▶ Source extract
·····
Patrick Doeplah

Personal information
- Date of birth: 27 October 1990
- Place of birth: Monrovia, Liberia
- Date of death: 22 March 2011 (aged 20)
- Place of death: Monrovia, Liberia
- Height: 1.75 m (5 ft 9 in)
- Position(s): Striker

Youth career
- Gardnersville
- Roots

Senior career*
- Years: Team / Apps / (Gls)
- 2007: Mighty Barolle / ? / (?)
- 2008–2009: LISCR / ? / (?)
- 2009–2010: → Hapoel Kfar Saba (loan) / 32 / (8)
- 2010–2011: Hapoel Kfar Saba / 23 / (9)

International career
- 2010: Liberia / 2 / (0)

= Patrick Doeplah =

Liberian footballer

Patrick Doeplah (27 October 1990 – 22 March 2011) was a Liberian footballer who played at both professional and international levels as a striker.

==Career==

===Club career===
Doeplah spent his youth career with Gardnersville and Roots, before playing senior football with Mighty Barrolle and LISCR. At the latter club, he was the subject of interest from Ghanaian side Asante Kotoko.

He instead signed on loan for Israeli club Hapoel Kfar Saba for the 2009–2010 season, before the deal was later made permanent.
·····
▶ Entries provided
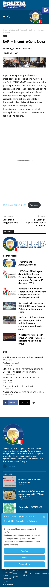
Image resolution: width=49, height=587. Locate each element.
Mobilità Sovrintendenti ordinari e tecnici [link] (23, 357)
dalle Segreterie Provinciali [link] (17, 30)
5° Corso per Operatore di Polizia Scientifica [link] (36, 222)
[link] (45, 10)
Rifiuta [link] (24, 557)
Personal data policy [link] (16, 574)
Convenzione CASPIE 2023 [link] (30, 507)
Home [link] (5, 30)
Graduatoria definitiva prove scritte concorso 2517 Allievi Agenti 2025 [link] (31, 494)
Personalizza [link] (24, 564)
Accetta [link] (24, 551)
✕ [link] (44, 516)
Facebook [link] (12, 466)
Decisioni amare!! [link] (11, 363)
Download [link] (34, 205)
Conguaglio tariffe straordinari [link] (18, 386)
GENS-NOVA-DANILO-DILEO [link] (14, 205)
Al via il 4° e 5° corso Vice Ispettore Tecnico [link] (23, 392)
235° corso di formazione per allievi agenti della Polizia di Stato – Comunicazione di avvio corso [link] (31, 323)
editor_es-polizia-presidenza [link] (18, 48)
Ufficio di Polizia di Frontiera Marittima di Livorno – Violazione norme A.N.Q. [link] (23, 370)
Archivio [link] (36, 574)
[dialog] (24, 541)
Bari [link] (30, 30)
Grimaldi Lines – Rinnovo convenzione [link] (29, 480)
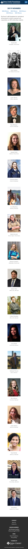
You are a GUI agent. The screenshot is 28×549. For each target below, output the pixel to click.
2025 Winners (14, 11)
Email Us (14, 522)
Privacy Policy (14, 537)
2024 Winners (22, 11)
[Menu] (26, 2)
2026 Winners (5, 11)
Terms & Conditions (14, 536)
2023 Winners (9, 13)
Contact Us (14, 524)
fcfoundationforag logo (10, 2)
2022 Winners (18, 13)
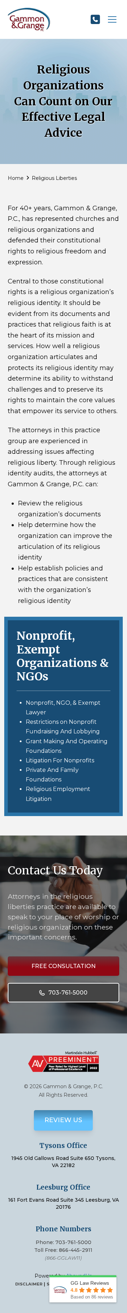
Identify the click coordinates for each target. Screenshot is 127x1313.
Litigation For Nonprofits (60, 760)
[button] (112, 19)
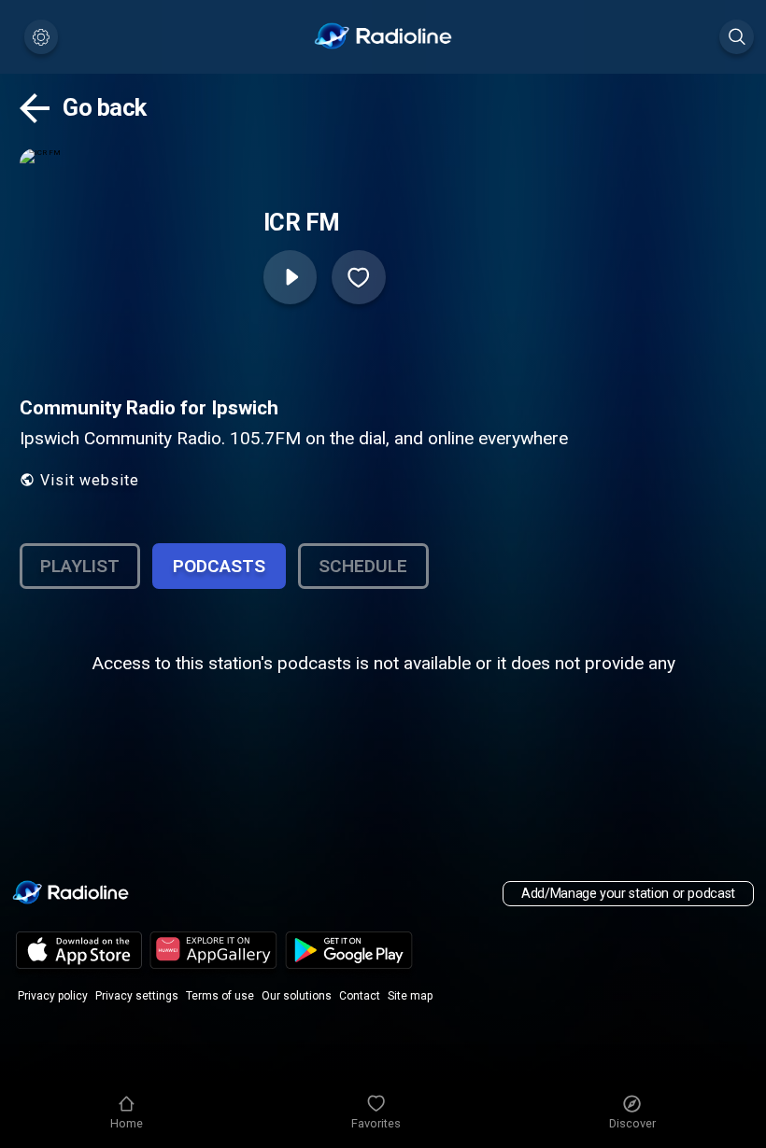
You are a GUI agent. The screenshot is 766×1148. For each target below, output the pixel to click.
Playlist (80, 566)
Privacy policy (53, 995)
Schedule (363, 566)
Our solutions (297, 995)
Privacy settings (136, 995)
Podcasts (219, 566)
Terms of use (220, 995)
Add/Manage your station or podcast (628, 894)
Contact (359, 995)
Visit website (89, 480)
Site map (410, 995)
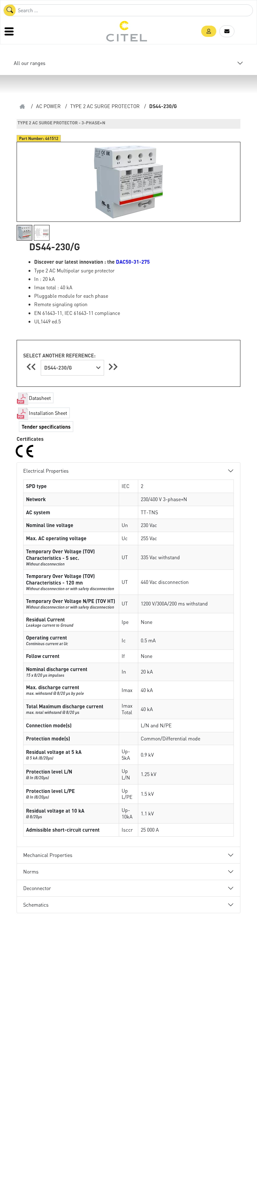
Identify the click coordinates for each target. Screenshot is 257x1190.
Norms (31, 871)
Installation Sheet (48, 413)
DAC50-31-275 (133, 261)
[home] (22, 106)
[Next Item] (113, 366)
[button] (209, 31)
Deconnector (37, 888)
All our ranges (29, 63)
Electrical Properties (46, 470)
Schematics (36, 904)
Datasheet (40, 398)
·····
▶ Task requirements
a: Copy out the Patrick Doeplah article in full, word for word.
b: Render the listing from the line holding "Facebook [link] (12, 466)" through the line holding "Privacy policy (53, 995)", both included, as a Markdown table with the columns Row and Line. Number each row, skip blank lines, and leave out the pictures.

▶ Problem solutions
a:
Patrick Doeplah

Personal information
- Date of birth: 27 October 1990
- Place of birth: Monrovia, Liberia
- Date of death: 22 March 2011 (aged 20)
- Place of death: Monrovia, Liberia
- Height: 1.75 m (5 ft 9 in)
- Position(s): Striker

Youth career
- Gardnersville
- Roots

Senior career*
- Years: Team / Apps / (Gls)
- 2007: Mighty Barolle / ? / (?)
- 2008–2009: LISCR / ? / (?)
- 2009–2010: → Hapoel Kfar Saba (loan) / 32 / (8)
- 2010–2011: Hapoel Kfar Saba / 23 / (9)

International career
- 2010: Liberia / 2 / (0)

= Patrick Doeplah =

Liberian footballer

Patrick Doeplah (27 October 1990 – 22 March 2011) was a Liberian footballer who played at both professional and international levels as a striker.

==Career==

===Club career===
Doeplah spent his youth career with Gardnersville and Roots, before playing senior football with Mighty Barrolle and LISCR. At the latter club, he was the subject of interest from Ghanaian side Asante Kotoko.

He instead signed on loan for Israeli club Hapoel Kfar Saba for the 2009–2010 season, before the deal was later made permanent.

b:
| Row | Line |
|---|---|
| 1 | Facebook [link] (12, 466) |
| 2 | Decisioni amare!! [link] (11, 363) |
| 3 | Download [link] (34, 205) |
| 4 | Conguaglio tariffe straordinari [link] (18, 386) |
| 5 | GENS-NOVA-DANILO-DILEO [link] (14, 205) |
| 6 | Al via il 4° e 5° corso Vice Ispettore Tecnico [link] (23, 392) |
| 7 | 235° corso di formazione per allievi agenti della Polizia di Stato – Comunicazione di avvio corso [link] (31, 323) |
| 8 | editor_es-polizia-presidenza [link] (18, 48) |
| 9 | Ufficio di Polizia di Frontiera Marittima di Livorno – Violazione norme A.N.Q. [link] (23, 370) |
| 10 | Archivio [link] (36, 574) |
| 11 | [dialog] (24, 541) |
| 12 | Bari [link] (30, 30) |
| 13 | Grimaldi Lines – Rinnovo convenzione [link] (29, 480) |
| 14 | You are a GUI agent. The screenshot is 28×549. For each target below, output the pixel to click. |
| 15 | 2025 Winners (14, 11) |
| 16 | Email Us (14, 522) |
| 17 | Privacy Policy (14, 537) |
| 18 | 2024 Winners (22, 11) |
| 19 | [Menu] (26, 2) |
| 20 | 2026 Winners (5, 11) |
| 21 | Terms & Conditions (14, 536) |
| 22 | 2023 Winners (9, 13) |
| 23 | Contact Us (14, 524) |
| 24 | fcfoundationforag logo (10, 2) |
| 25 | 2022 Winners (18, 13) |
| 26 | Identify the click coordinates for each target. Screenshot is 127x1313. |
| 27 | Litigation For Nonprofits (60, 760) |
| 28 | [button] (112, 19) |
| 29 | You are a GUI agent. The screenshot is 766×1148. For each target below, output the pixel to click. |
| 30 | Playlist (80, 566) |
| 31 | Privacy policy (53, 995) |